When my college roommate had cancer, her husband left. How are you and Marc doing?
Do you have the BRCA gene?
On the other hand, it was a strategy to defend my daughters. What if other children teased my little girls because of their bald headed mother? Then I would have to hunt down the little bastards and light them on fire.
So when my Oncologist offered to write me a prescription for a wig I said, “Yes, please.” She told me that a good wig will run between $600-$1500 but my insurance company should cover part or most of the cost.
Should being the operative word.
The kicker of cancer treatment is that chemotherapy induced alopecia is considered a side effect of treatment. Therefore, health plans are not mandated to cover the cost of a wig or the use of cooling cap systems as they are not medically necessary.
Since the time when we can grow enough hair to bundle a pigtail, little girls learn that our hair makes us pretty. We curl it, straighten it, braid it, layer it, tease it, color it and wrap it in a bow like a beloved Christmas present.
Then 1 out of every 8 of us will develop breast cancer. Most of us are told that we will die from this disease unless we undergo chemotherapy. It’s an unfair call. With our backs to the wall, we grudgingly accept that our heads will be stripped and left naked. We brace ourselves for a very long and visible walk of shame. Baldness is the Scarlet Letter of a cancer diagnosis as it publicly brands us as sick, weak citizens that are diseased.
Please God….if I can only keep my hair, I prayed.
Heading into the fight for my life, I needed to sport a ponytail. I gather my strength and courage when I gather my hair, pull it off my face and snap the elastic. The ritual is my call to battle before a game, before laboring children, and before I feel that first pinch of the infusion needle. Without my ponytail, I did not feel like myself. Instead, I felt like a cancer patient.
Why are women so polite about chemotherapy induced hair loss? Do the sideline murmurs of vanity and guilt eclipse the truth?
Its ONLY hair
It will most likely grow back
Beauty comes from within
Parading around as egghead is a deeply traumatic and humiliating experience. Yes, there are strong, beautiful women who can rock the bald look:
Britney Spears (Not so much)
However, these women choose to shave their heads as an expression of style. Therefore it is a conscientious decision, not a traumatic loss.

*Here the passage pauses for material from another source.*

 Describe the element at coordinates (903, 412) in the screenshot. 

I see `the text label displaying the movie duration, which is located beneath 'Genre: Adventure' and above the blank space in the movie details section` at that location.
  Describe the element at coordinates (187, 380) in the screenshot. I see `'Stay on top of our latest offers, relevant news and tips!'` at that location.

Here’s the exciting news: we now have technology that will enable cancer patients to keep their hair during treatment. The FDA recently approved the DigniCap and Paxman scalp cooling systems, automated devices that prevent chemotherapy induced alopecia in patients with solid tumor cancers. The systems, which have been used extensively outside the United States, have proven successful in helping cancer patients keep at least half of their hair during treatment.
But FDA approval does not translate into coverage by health plans. A session with a cooling device will run between $300-$500. Meaning the rich girls will get to keep their hair. But the poor girls will not.
Women do not play that way. Intuitively, we bond with our sisters to protect our tribe. Though our entrance into the arena may not be intimidating, our strength and power lie in our ability to connect and communicate with each other. Let’s spread the word, ladies.
Cancer will not take our hair anymore.
Patients need to know that they now have a option to save their hair during cancer treatment. We need to demand the use of cooling cap systems at infusion centers and mandate health plans to cover the cost. Ask your oncologist when the Dignicap or Paxman Scalp Cooling System will be available in your area. Email your politicians to push legislation that provides equal access to the softer side of medical of care. Call your insurance company and inform them that caring for mind and spirit is a foundational part of health care. Let’s end the era of the bald headed cancer patient.